He recalled another secret he kept, and winced internally. Molina had custody of the opal-and-diamond ring Kinsella had given Temple in New York City. The elegant ring, instead of enhancing Temple’s finger, reposed in a plastic evidence baggie: found at the scene of another death, of a woman killed in a church parking lot. Matt wondered where the woman whose killer they were tracking tonight had been killed. Here? Or somewhere else? She hadn’t ever had an opal-and-diamond ring, Matt was willing to bet.
Was the victim even a woman?
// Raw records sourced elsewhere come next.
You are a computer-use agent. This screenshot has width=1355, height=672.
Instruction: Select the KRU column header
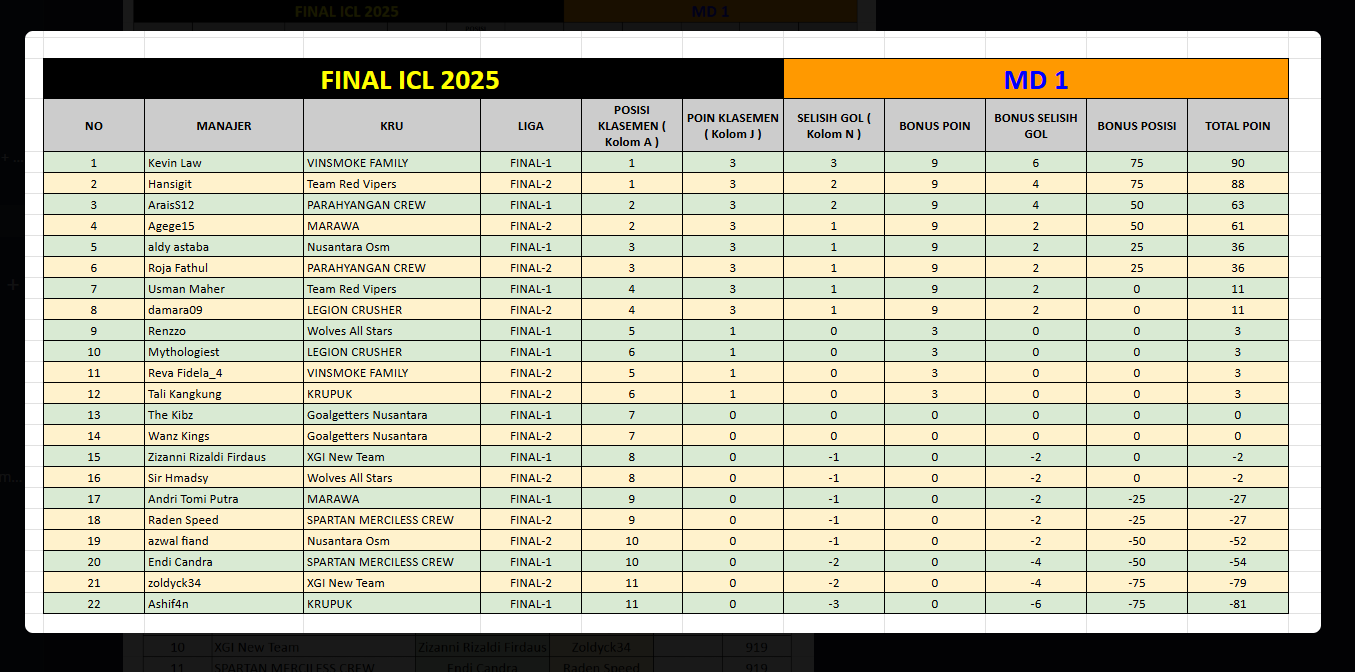[x=392, y=126]
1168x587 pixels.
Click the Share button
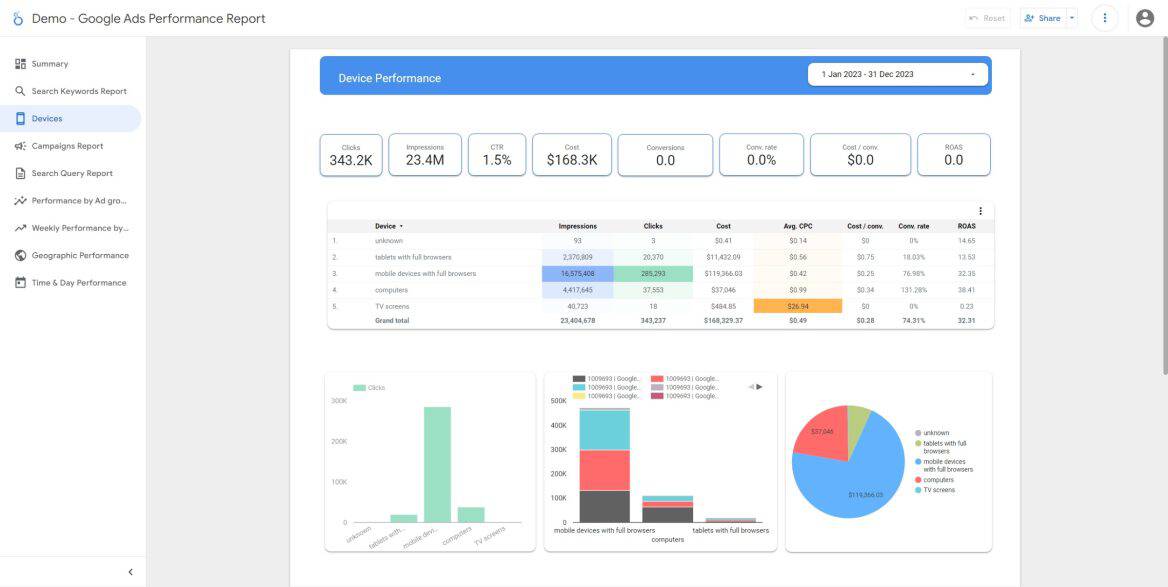[x=1042, y=18]
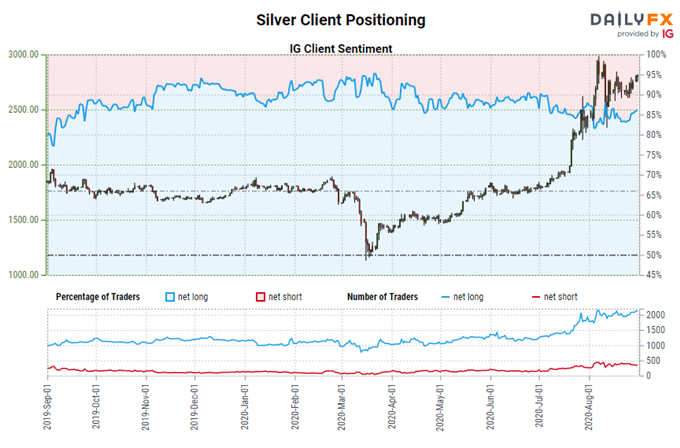Image resolution: width=680 pixels, height=448 pixels.
Task: Click the 3000.00 price axis label
Action: point(23,55)
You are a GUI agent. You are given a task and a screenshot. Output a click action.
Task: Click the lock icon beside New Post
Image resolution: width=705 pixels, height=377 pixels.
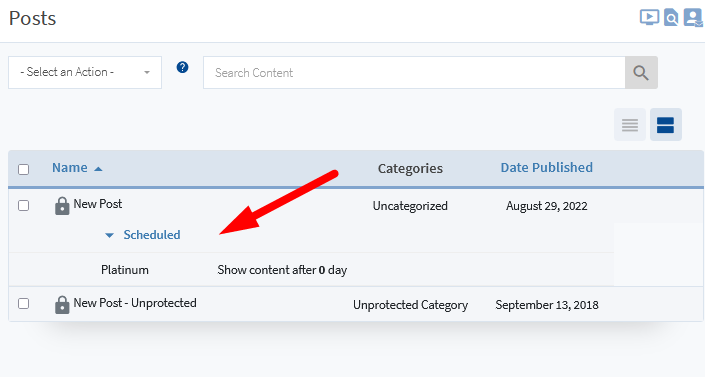62,206
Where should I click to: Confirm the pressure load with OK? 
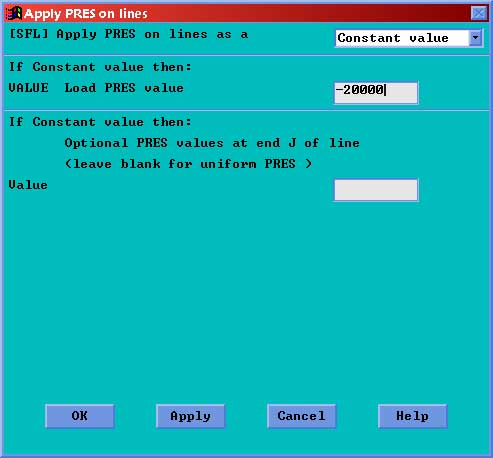80,416
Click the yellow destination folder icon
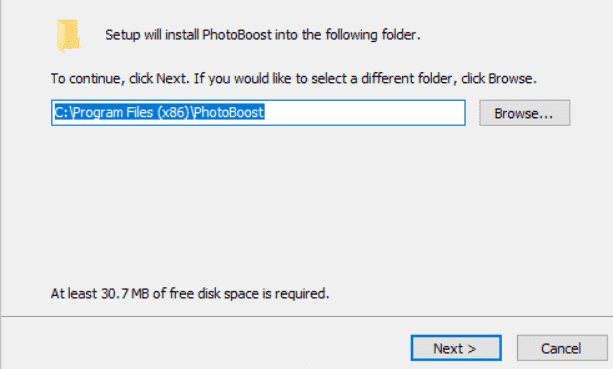This screenshot has height=369, width=613. point(68,35)
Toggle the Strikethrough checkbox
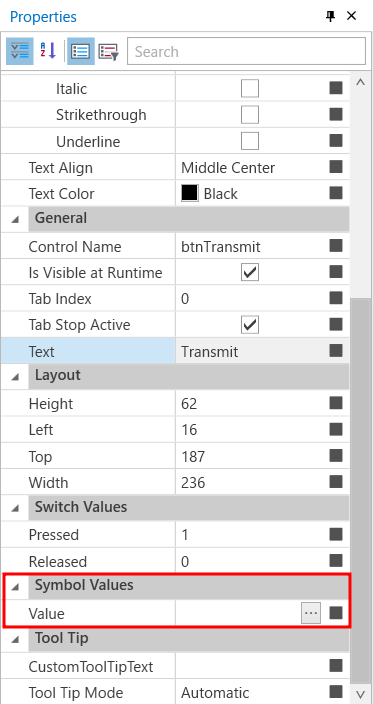Viewport: 374px width, 704px height. 250,115
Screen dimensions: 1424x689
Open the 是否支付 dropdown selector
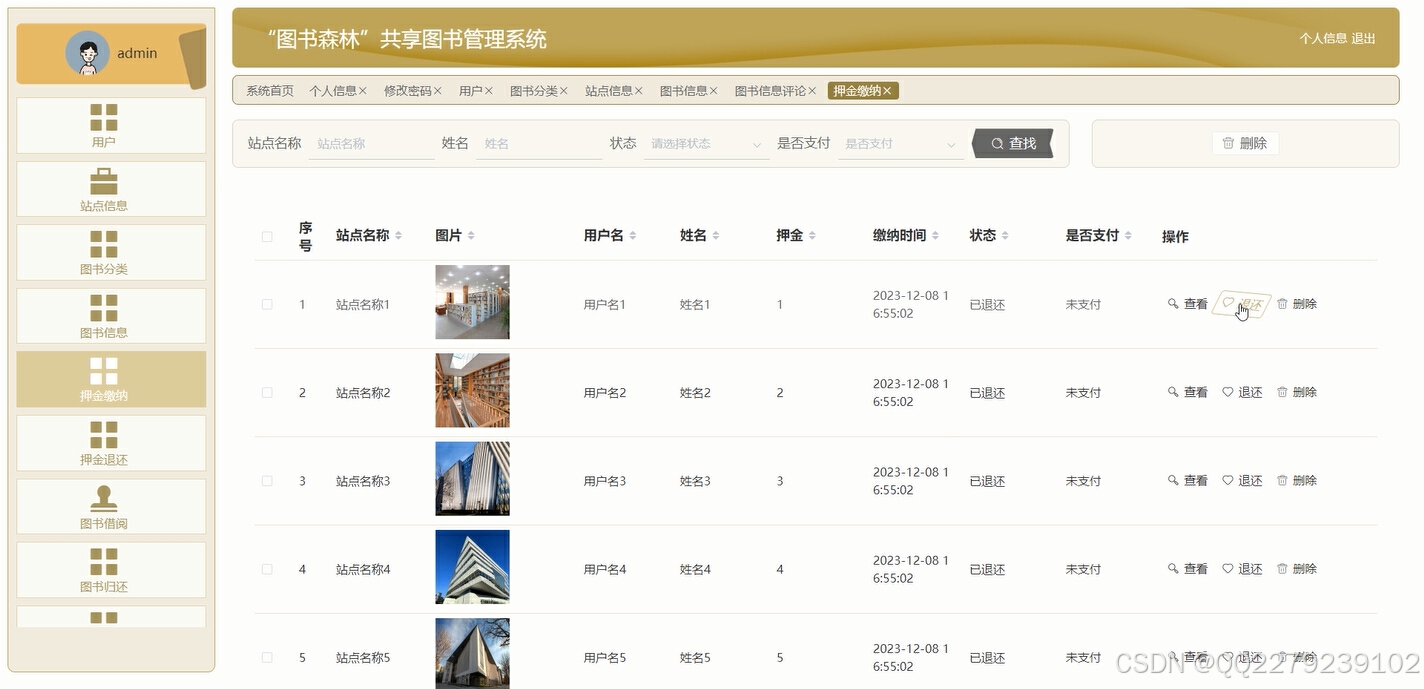899,143
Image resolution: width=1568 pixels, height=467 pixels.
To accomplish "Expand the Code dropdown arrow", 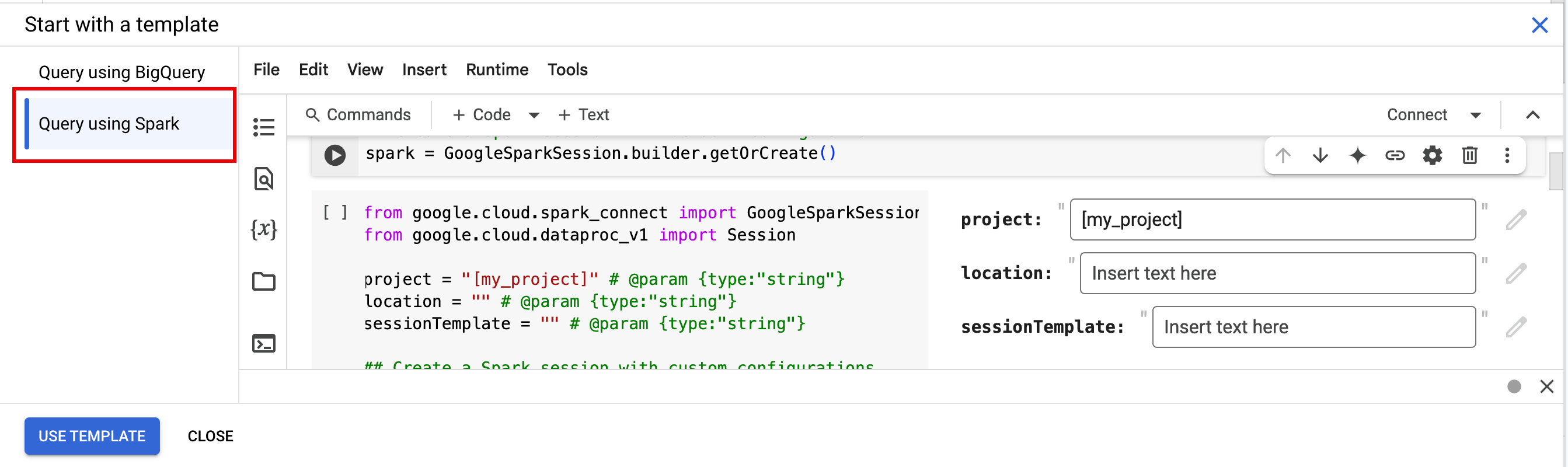I will point(534,115).
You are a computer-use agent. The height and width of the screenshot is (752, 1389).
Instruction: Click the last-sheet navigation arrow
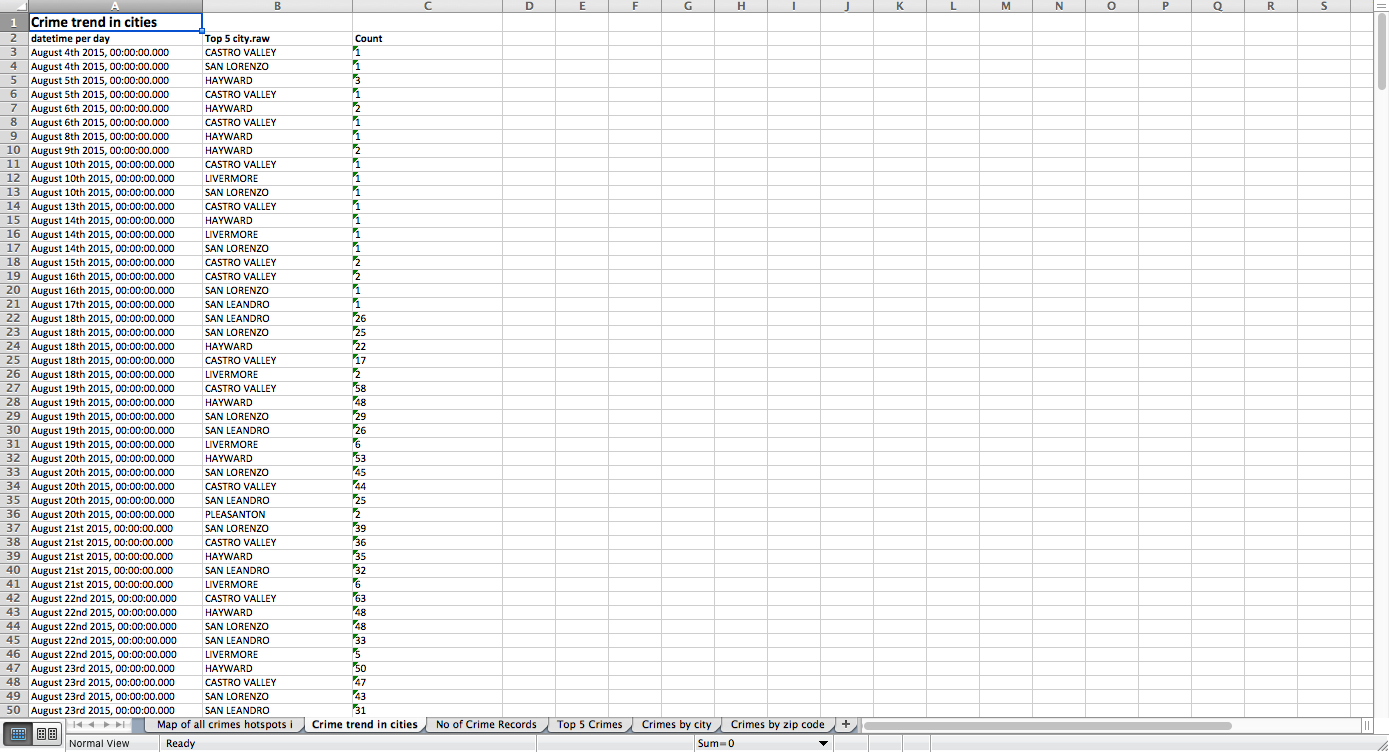120,724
Molina hadn’t said, and Matt had assumed stripper club meant dead stripper. He asked Janice, who shrugged her mystification. “I’m supposed to ask for a bartender named Rick to get a description of a guy named Vince. That’s all we mere translators need to know.”
“Translator. An interesting description of the art of suspect portraiture.”
“All portraiture is suspect. It’s filtered through the eyes of an artist. We make very unreliable witnesses.”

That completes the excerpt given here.